> [Page text]
########################################

Edited Equation E-1 and Equation E-3a of subpart E to
include changes above.
Added Equation E-3b, Equation E-3c, Equation E-3d and
Equation E-4 of subpart E.
2. Summary of Comments and Responses
This section contains a brief summary of major comments and
responses. Several comments were received on this subpart. Responses to
additional significant comments received can be found in Response to
Comments: Technical Corrections, Clarifying and Other Amendments (see
EPA-HQ-OAR-2010-0109).
Comment: One commenter raised the issue that there are situations
where multiple adipic acid production units exhaust to a common
abatement technology or emission point and should be addressed during
the performance test.
Response: EPA has added language at 40 CFR 98.53(b)(1) to address
performance testing for a group of adipic acid production units
exhausting to a common abatement technology or emission point and for
other possible situations that were not accurately addressed by the
proposed Equation V-3a of subpart V (abatement technologies used in
series and backup abatement technologies operated periodically. We are
aware of at least one facility where multiple units exhaust through a
common abatement technology.

########################################

> [Recorded information]
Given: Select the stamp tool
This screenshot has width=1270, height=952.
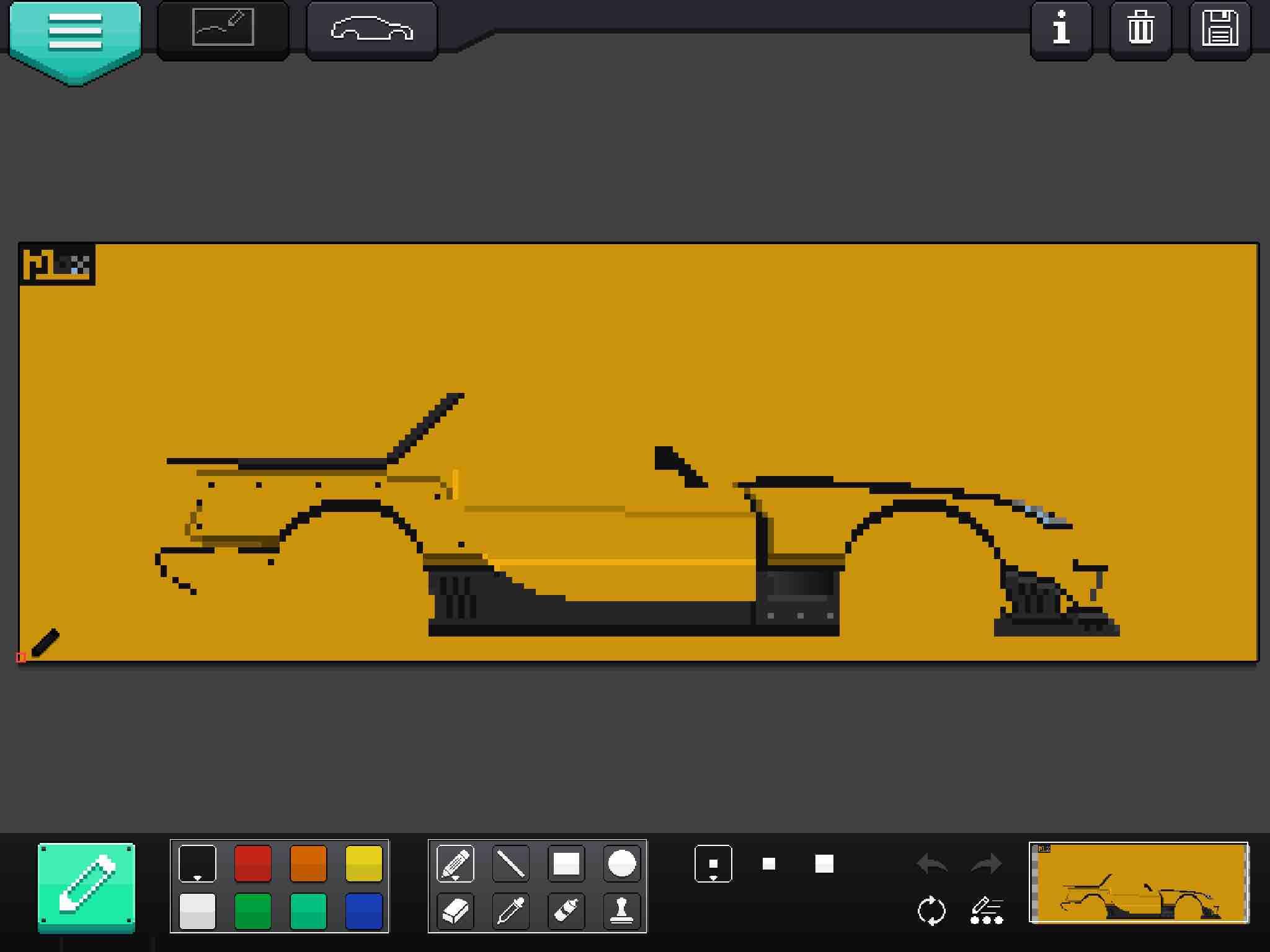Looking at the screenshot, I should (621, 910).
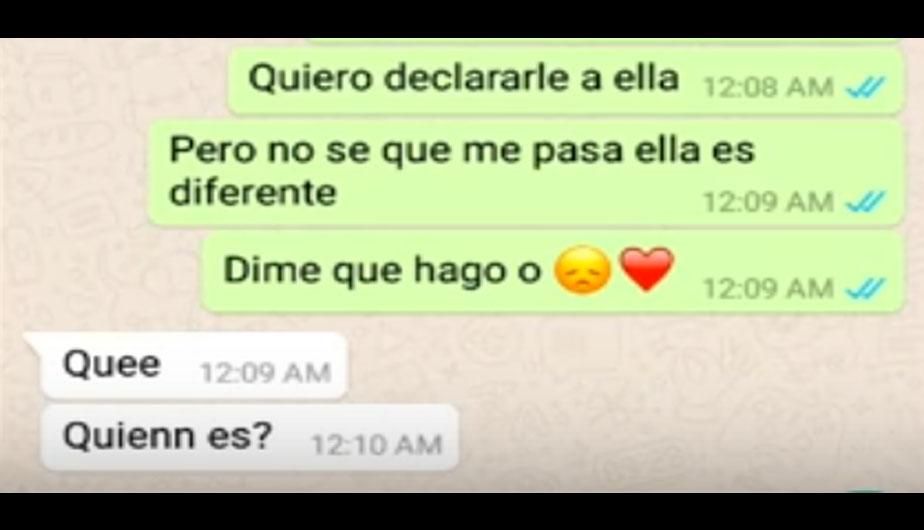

########################################

> [Given exercise] Continue the EPA rulemaking excerpt on adipic acid production units from the point where it stops. The material is not needed for what comes next.

> [Written response]
Comment: One commenter suggested that the subscript letter ``N'' in
the term EFN2O,N used in Equation E-1 of subpart
E be explained and changed to avoid confusion with the term ``N'' in
Equations E-2 and E-3a. The commenter also suggested that the word
``generated'' be struck from the definition of EF
N2O,N in Equation E-1 of subpart E to reflect
that the emission factor may now be determined either before or after
abatement. If measured after abatement, EFN2O,N
represents the controlled emission rate instead of the amount of
N2O generated. The commenter suggested a similar
change to Equations E-3a and E-3b of subpart E where the terms
EFN2O,N and EFN2O
respectively, are used.
Response: EPA agrees that the subscript letter ``N'' in the term
EFN2O,N used in Equation E-1 of subpart E could
be confused with the term ``N'' used in Equations E-2 and E-3a of
subpart E. Therefore, the subscript ``N'' has been changed to subscript
``z'' in Equation E-1 of subpart E. EPA also agrees that
EFN2O,N represents the controlled emission rate
instead of the amount of N2O generated, if the
test point is located after the abatement technology. Therefore, the
definition of EFN2O,z has been revised to be the
average facility-specific N2O emission factor for
each adipic acid production unit ``z'', in units of lb
NN2O/ton adipic acid produced.
EPA also removed the word ``generated'' in Equations E-3a and E-3b
of subpart E for the definitions of the terms
EFN2O,N and EFN2O,
respectively.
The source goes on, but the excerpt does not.